** REQUISITOS **
[A] Reproduza na íntegra, sem qualquer alteração, o texto sobre a exposição com obras de Julião Sarmento e Pomar.
[B] Duplique, nos registos, o trecho que vai da linha que contém "Select Leaving Soon in Explore" até à linha que contém "Looking at the screenshot, I should click(1035, 18).", com ambas incluídas. Copie apenas essas linhas, tal como estão.

** TEXTO DE LEITURA **
== == ==
Sara Antónia Matos dá um exemplo, olhando para as pinturas já penduradas nestas paredes entrecortadas por janelas. "Parecem cada uma à sua altura, mas não. Todas as citações de textos de autores importantes para Julião Sarmento, estão a 1,5 metros do chão". Para o visitante, o texto, encontre-se ele onde se encontrar na obra de arte, estará sempre à mesma altura".

"Esse tempo de descoberta [da organização da exposição] é fundamental", defende a curadora. "Nota-se que é o trabalho de um artista", explica ainda. "Há um grande trabalho de composição". O mesmo que se vê na escolha de diálogo entre obras.

O quadro abstrato de Pomar de homens em luta fala com outro de Sarmento cujas manchas de negro são idênticas. "O abstrato tem mais a ver com a forma e a composição do que com o conteúdo". Pomar, no entanto, parte sempre de um referência concreta, nota a diretora do atelier-museu, explicando que mesmo no caso de obras sem figuras reconhecíveis há uma referência concreta. É o caso daquelas em que se inspira no Metro de Paris (também na exposição).
== == ==
** Entradas de dados guardadas **
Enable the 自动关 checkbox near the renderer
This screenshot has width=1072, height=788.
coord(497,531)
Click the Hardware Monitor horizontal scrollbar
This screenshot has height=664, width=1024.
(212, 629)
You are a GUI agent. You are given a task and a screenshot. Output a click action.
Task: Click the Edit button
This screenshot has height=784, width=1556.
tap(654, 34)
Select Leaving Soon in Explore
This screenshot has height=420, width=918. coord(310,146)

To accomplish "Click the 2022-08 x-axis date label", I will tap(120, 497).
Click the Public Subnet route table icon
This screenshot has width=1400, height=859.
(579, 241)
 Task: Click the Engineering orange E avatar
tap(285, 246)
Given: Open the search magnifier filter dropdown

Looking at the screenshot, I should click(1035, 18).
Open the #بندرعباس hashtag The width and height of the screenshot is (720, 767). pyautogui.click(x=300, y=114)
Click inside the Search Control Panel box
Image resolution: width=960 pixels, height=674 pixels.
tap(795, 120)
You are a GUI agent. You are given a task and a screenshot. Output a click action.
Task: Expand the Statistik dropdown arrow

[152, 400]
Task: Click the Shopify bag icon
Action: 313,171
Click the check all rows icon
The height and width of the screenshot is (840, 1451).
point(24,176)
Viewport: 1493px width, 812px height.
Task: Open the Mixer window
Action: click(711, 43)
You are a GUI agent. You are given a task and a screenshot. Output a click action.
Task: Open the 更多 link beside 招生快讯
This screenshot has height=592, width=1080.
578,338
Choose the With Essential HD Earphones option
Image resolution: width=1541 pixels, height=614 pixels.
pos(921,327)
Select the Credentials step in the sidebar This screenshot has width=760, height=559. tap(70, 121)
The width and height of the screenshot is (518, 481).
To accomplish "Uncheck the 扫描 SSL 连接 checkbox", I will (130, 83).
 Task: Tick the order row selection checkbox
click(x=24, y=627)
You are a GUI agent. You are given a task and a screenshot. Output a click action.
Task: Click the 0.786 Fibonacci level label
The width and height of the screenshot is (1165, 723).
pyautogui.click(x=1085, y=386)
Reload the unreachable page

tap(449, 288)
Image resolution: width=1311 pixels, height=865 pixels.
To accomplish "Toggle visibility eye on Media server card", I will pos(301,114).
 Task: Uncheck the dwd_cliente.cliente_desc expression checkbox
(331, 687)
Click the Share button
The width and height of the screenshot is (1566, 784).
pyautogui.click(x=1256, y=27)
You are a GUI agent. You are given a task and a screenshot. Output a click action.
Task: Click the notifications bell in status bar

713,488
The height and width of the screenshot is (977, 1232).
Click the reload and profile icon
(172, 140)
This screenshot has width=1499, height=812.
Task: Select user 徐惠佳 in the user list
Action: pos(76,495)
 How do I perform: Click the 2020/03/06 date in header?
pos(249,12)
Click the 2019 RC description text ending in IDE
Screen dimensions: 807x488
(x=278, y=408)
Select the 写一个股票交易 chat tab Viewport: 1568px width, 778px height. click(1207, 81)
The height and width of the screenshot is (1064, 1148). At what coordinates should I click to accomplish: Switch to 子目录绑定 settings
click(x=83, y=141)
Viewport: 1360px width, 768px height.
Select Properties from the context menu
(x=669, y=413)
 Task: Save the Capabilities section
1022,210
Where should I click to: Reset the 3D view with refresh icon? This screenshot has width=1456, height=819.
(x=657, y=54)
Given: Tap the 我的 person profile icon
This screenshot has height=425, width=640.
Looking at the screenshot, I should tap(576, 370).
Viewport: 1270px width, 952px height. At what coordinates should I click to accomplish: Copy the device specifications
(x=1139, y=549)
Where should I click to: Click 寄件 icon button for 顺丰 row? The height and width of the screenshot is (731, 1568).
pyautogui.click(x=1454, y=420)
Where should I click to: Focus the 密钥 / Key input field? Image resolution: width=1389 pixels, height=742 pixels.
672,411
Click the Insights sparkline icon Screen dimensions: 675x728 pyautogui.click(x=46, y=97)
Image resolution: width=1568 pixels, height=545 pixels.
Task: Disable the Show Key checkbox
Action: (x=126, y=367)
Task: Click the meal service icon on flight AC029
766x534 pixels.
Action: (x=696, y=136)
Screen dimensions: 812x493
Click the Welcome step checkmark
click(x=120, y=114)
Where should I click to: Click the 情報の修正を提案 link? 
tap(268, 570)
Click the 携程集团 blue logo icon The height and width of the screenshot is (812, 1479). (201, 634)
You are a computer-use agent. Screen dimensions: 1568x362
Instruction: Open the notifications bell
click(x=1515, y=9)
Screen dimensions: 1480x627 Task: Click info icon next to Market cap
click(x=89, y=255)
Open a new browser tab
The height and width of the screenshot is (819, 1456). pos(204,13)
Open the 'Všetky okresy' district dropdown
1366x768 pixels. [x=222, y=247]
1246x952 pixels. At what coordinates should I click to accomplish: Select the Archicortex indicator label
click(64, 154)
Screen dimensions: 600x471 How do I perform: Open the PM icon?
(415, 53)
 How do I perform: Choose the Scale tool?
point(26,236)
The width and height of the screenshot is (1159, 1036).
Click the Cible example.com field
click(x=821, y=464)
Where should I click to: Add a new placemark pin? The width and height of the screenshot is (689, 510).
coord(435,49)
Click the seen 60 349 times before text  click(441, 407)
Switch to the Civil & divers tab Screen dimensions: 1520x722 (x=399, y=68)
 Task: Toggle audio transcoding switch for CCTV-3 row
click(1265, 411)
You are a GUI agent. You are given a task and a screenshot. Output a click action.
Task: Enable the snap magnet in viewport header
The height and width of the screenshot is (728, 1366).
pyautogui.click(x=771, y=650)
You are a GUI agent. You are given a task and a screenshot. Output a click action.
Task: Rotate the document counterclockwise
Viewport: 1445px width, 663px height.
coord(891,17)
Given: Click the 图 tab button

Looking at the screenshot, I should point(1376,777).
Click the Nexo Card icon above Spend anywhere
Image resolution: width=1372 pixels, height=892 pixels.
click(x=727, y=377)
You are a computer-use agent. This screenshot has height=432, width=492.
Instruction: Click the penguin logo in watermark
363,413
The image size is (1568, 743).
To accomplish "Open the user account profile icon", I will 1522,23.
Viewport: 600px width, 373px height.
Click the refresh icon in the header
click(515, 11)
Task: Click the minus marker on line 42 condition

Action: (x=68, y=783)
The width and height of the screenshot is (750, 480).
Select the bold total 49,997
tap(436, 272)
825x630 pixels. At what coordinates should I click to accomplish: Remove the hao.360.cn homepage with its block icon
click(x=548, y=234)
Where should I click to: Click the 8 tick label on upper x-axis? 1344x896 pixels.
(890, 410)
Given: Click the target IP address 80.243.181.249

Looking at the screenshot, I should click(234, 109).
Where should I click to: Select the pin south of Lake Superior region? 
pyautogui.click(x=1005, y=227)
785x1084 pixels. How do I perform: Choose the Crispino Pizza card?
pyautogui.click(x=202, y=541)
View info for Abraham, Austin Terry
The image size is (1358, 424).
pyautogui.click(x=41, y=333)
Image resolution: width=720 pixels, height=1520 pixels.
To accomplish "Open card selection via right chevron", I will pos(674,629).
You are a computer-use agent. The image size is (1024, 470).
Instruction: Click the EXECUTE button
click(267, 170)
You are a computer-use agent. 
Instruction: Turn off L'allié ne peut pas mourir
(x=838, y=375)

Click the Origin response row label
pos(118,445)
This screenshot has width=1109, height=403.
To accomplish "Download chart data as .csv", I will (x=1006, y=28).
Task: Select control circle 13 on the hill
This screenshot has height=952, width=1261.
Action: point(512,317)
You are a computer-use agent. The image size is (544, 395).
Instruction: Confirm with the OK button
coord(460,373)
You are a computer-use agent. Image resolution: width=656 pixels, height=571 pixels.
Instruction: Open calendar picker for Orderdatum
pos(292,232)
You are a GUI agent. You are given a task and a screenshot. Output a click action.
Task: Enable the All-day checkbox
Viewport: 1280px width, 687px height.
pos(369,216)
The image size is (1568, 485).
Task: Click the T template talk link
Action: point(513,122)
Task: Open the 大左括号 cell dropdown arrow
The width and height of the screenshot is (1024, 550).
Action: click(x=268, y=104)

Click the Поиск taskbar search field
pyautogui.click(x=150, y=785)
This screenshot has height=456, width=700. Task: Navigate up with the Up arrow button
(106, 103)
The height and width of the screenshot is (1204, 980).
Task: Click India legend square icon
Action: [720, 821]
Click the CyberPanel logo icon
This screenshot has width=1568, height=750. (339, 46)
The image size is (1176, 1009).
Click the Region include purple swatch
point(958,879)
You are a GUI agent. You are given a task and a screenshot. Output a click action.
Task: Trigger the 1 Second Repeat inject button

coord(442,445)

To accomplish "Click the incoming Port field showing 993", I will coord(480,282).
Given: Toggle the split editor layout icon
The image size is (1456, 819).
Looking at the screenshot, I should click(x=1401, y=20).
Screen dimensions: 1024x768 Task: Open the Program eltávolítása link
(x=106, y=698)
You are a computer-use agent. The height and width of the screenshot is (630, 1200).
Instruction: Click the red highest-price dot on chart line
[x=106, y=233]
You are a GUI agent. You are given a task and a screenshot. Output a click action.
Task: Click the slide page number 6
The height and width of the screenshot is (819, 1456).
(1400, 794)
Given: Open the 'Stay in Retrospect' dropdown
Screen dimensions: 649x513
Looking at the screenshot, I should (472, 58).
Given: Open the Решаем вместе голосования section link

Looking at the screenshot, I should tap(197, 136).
== == ==
** RESPOSTAS AOS EXERCÍCIOS **
[A]
Sara Antónia Matos dá um exemplo, olhando para as pinturas já penduradas nestas paredes entrecortadas por janelas. "Parecem cada uma à sua altura, mas não. Todas as citações de textos de autores importantes para Julião Sarmento, estão a 1,5 metros do chão". Para o visitante, o texto, encontre-se ele onde se encontrar na obra de arte, estará sempre à mesma altura".

"Esse tempo de descoberta [da organização da exposição] é fundamental", defende a curadora. "Nota-se que é o trabalho de um artista", explica ainda. "Há um grande trabalho de composição". O mesmo que se vê na escolha de diálogo entre obras.

O quadro abstrato de Pomar de homens em luta fala com outro de Sarmento cujas manchas de negro são idênticas. "O abstrato tem mais a ver com a forma e a composição do que com o conteúdo". Pomar, no entanto, parte sempre de um referência concreta, nota a diretora do atelier-museu, explicando que mesmo no caso de obras sem figuras reconhecíveis há uma referência concreta. É o caso daquelas em que se inspira no Metro de Paris (também na exposição).

[B]
Select Leaving Soon in Explore
This screenshot has height=420, width=918. coord(310,146)

To accomplish "Click the 2022-08 x-axis date label", I will tap(120, 497).
Click the Public Subnet route table icon
This screenshot has width=1400, height=859.
(579, 241)
 Task: Click the Engineering orange E avatar
tap(285, 246)
Given: Open the search magnifier filter dropdown

Looking at the screenshot, I should click(1035, 18).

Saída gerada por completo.